====== RECORDS FOR THE TASK ======

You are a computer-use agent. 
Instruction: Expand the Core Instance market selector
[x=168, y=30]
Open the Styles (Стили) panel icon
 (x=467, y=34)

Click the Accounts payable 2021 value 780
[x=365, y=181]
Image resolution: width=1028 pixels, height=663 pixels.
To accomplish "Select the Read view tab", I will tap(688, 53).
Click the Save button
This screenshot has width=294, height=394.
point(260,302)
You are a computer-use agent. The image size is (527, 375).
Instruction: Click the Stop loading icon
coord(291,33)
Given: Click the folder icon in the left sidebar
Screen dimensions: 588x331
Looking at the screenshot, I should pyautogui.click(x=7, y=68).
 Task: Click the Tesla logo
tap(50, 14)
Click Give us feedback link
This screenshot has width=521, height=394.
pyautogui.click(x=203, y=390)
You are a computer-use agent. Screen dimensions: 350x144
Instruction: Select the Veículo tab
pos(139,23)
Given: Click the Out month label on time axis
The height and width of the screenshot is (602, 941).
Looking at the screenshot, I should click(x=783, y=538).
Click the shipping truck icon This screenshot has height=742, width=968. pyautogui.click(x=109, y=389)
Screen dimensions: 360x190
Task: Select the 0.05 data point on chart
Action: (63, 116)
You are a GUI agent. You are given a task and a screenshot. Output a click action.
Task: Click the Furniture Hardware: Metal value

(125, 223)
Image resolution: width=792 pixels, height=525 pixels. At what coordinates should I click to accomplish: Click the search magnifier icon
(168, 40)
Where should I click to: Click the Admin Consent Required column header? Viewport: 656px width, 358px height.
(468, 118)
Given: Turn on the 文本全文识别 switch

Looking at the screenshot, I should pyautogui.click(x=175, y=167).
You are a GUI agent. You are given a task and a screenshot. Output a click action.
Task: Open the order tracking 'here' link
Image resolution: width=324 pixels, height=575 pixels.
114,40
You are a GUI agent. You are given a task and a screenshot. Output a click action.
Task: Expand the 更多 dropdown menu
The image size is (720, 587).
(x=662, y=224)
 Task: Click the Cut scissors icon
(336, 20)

======

= EXERCISE BRIEF =
In the entries above, find the line with "Task: Click the Tesla logo" and the line with "Given: Click the Out month label on time axis", then restate word for word both of them and every line between, with nothing more.

= ANSWER TO THIS PROBLEM =
 Task: Click the Tesla logo
tap(50, 14)
Click Give us feedback link
This screenshot has width=521, height=394.
pyautogui.click(x=203, y=390)
You are a computer-use agent. Screen dimensions: 350x144
Instruction: Select the Veículo tab
pos(139,23)
Given: Click the Out month label on time axis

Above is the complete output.